▸ READING TEXT:

And that was how Price wanted it, as there were areas of his life few people knew about and that he fought hard to keep to himself. For example, he did not want people to know about the property he owned, or that he had a lot more money on hand than others did. He also had a weakness for women, a quirk that few were aware of; nor did people need to learn that he had fathered several children while involved in a handful of previous relationships, or that his two oldest children, who lived with him in Harvey, had not been born to his wife (though she had agreed to take them in) but were the products of short-term relationships that had ended badly. Even fewer would understand why he would go on to marry four times and have numerous affairs as an aging man, earning him a complex romantic reputation that would accompany him until his death. Nonetheless, he had an undeniable aptitude for discovering athletic abilities. And he did not coach merely to express the devotion he felt toward his students or to find the next star athlete, or because he was content to stand in the background. He did it (mostly) to satisfy his own unfulfilled youthful desires. He had been a college runner and had coveted an athletic career of his own, a dream that had never materialized.
He had been hired to teach the students not only the technicalities of a race or of becoming an athlete but also the art of it, for although it was completed in a manner of seconds, even the 100 meters was an art form. He also taught them about the lonely intimacy one had to develop with a track, an aspect of racing a runner had to get used to, as he had. There was an affinity between an athlete and a field, he often told his students. It was to the track that an athlete brought his or her disappointments. It was there that a runner learned to work with the elements: with the wind, which could provide refreshing coolness on a hot summer’s day or hinder one’s speed on a blustery afternoon; with the rain, beating down against one’s skin or muddying the track; with the sun, scorching hot in the summer, yet rejuvenating throughout the rest of the year.
Parents in Riverdale, Harvey, and the surrounding towns took their boys to Coach Price for advice on how to fortify their natural talent and succeed as athletes. It was the finish line that interested them most, how quickly they could cross it. But for Coach Price, their talent, if there was any at all, appeared well before they broke through a ribbon. There were things he noticed firsthand: Were there any visible glitches that needed to be adjusted? How were their form and posture? How far forward did an athlete lean? Was his trunk consistently that erect during a run, or did he have to work hard at making it appear so? When did an athlete begin decelerating, how far before the finish line? And, most important, did the athlete have to think about all of this, or did it come naturally?
A true athlete possesses various qualities and characteristics that differentiate him or her from a casual runner, including personal dietary likes and dislikes and their sleeping patterns. Yet, though most coaches believed that real runners were born with a natural instinct, Coach Price knew that there was much that he could teach them. Usually, by the time he was done with an athlete for the season, the techniques had become second nature. It took a lot of effort to make those kids look and act effortlessly.
Girls, on the other hand, were never taken to Coach Price; instead, parents enrolled them in the county’s finest sewing classes, as it seemed irrational to them that their daughters might want to participate in track and field. Those who did want to participate in competitive running were discouraged, as it was considered too masculine. Even the American Physical Education Review, which most teachers like Coach Price read, in 1913 had reported that “for girls there should be little competitive track and field work.” But a well-trained woman, Coach Price knew, could race down a track as well and as fast as a man.

▸ RECORDED DATA:
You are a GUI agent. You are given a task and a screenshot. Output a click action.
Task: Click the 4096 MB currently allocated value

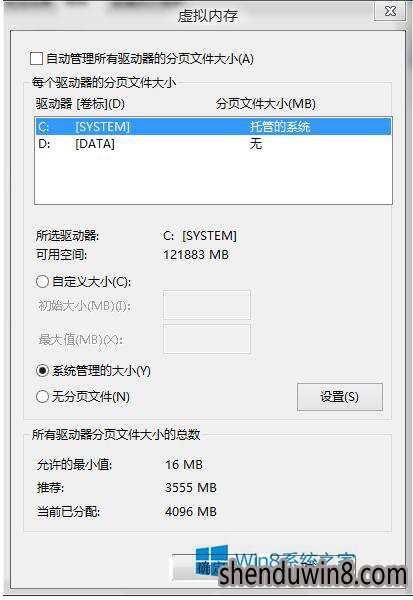191,511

▸ TASKS TO COMPLETE:
1. In the passage about Coach Price, what did the American Physical Education Review report in 1913 about girls?
2. Please continue the passage about Coach Price, starting after its final sentence.

▸ RESULTS BY TASK:
1. It reported that "for girls there should be little competitive track and field work."

2.
—
In early March 1928, just two weeks after he began training with Betty, Coach Price was paging through The Pointer when he spotted an advertisement for a track meet sponsored by the Institute Banking Society. It was an amateur competition held in one of Chicago’s amphitheaters, and, without Betty knowing it, he added her name to the list of participants and paid her entrance fee.
Although it was premature to register her in a competition, he wanted to see how she compared with other women athletes. From the start, his aim had been to increase her speed quickly and help her participate in as many meets as possible, working until she reached the one he wanted most: the Olympic tryouts in Newark, New Jersey, in July.
This was not the usual tactic a coach used when training an athlete. If a coach was faced with the prospect of working with an athlete who showed promise and had a whole season ahead of him or her, training began slowly, emphasizing a basic workout routine that helped develop good technique and endurance. As the season progressed, so would the training, the bulk of it stressing high-speed sprinting. It was the job of a good coach to make sure the athlete warmed up properly before every practice, to reduce the likelihood of injuries. Coaches also always advised short sessions of light jogging, leg extensions, and leg lifts, as well as back extensions and lunges. Each exercise had to be done correctly, step-by-step, as it could otherwise cause injuries.
But Coach Price behaved differently with Betty; given their limited time, there was greater urgency to his instructions. And though she immersed herself in learning the elementals, he pushed her to run at her fastest speed right away. How was she to know what her body could tolerate if she did not push herself? There was no time to waste.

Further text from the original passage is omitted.